March 5, 2018 at 04:33 PM · Does mandola count? I've had a 1920's Gibson since the eighties, and enjoy playing it more than mandolin for the variety of reasons others have stated.

March 5, 2018 at 07:19 PM · I have never attempted to play viola. As I understand it violists are more in demand than violinists.For this reason some people I know have taken it up to assure they have gigs to play.

Viola seems to get a bad rap much like the drummer in a rock band.The jokes are probably about equal there. In reality many ensembles wouldn't sound half as good without one.

March 5, 2018 at 07:45 PM · Depending on regional circumstances, violists are not always in more demand than violinists, especially at the professional level.

March 6, 2018 at 03:13 PM · And where do you get that sort of data, Ella? I'd like to perform more analysis, since that is so interesting! Thanks for that contribution.

March 6, 2018 at 10:03 PM · I've come across a lot of professional violists on the Internet, as well as comments like "competition is fierce for pro violists" and "there is no shortage of good violists", as well as comparing the circumstances in my particular region with the data I've collected from research. Where I live, there seems to be quite a shortage of student/amateur violists, there seems to be enough to fill the full-time seats in local orchestras though there's way more pro violinists than violists.

March 7, 2018 at 12:29 AM · Sounds like you've done some useful data gathering, Ella, with your research. Will your results be published soon? Thanks for your contributions!

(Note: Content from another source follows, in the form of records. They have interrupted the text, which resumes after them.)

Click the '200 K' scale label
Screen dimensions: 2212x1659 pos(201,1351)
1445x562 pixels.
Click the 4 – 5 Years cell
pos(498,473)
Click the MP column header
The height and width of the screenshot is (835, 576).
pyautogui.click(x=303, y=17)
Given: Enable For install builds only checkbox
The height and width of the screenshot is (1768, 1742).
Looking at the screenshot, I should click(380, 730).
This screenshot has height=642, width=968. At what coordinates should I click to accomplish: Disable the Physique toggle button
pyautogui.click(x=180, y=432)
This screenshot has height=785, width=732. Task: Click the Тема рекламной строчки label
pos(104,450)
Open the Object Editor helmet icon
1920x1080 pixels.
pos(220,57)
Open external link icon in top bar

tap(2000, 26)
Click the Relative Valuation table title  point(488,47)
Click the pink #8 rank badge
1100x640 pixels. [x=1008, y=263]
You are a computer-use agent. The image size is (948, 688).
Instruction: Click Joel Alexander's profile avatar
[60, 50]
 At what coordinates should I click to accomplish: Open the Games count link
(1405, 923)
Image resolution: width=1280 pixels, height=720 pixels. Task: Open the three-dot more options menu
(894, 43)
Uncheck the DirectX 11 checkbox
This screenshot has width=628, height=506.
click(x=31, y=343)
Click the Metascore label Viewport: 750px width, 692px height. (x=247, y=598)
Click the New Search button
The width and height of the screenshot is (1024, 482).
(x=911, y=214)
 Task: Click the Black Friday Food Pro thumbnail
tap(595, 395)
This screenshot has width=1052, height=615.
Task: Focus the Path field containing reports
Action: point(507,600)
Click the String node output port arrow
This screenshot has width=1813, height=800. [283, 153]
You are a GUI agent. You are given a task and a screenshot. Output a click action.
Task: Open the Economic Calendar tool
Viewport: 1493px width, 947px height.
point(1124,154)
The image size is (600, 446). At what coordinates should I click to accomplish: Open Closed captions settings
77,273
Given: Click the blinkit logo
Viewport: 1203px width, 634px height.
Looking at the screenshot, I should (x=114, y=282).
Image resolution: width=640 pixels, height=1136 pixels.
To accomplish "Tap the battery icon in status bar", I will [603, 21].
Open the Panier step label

March 7, 2018 at 12:41 AM · I call myself "The Accidental Violist" because I got dragged away from my violin into an orchestra that desperately needed violists. I now consider myself primarily a violist, although I still play violin, both classically and as a bluegrass fiddler. (Occasionally I'll bring my viola to a bluegrass jam - that turns a few heads!)

Picking up the violin after several days of concentrated viola work is strange - the violin feels so tiny!

It's fun to hand my viola to a violinist and have him or her draw the bow across the open C string. The look on their faces is amazing! "Come to the dark side..."

March 7, 2018 at 05:30 AM · No. I'm not publishing them anywhere. I'm just putting it out because it was brought up.

March 9, 2018 at 05:28 PM · I only play violin (and mandolin) and never touched a viola until about 55 years after starting with my first violin. I chose the violin because kids in my school could only start strings in 4th grade and my father played viola when he was young. I had to be different.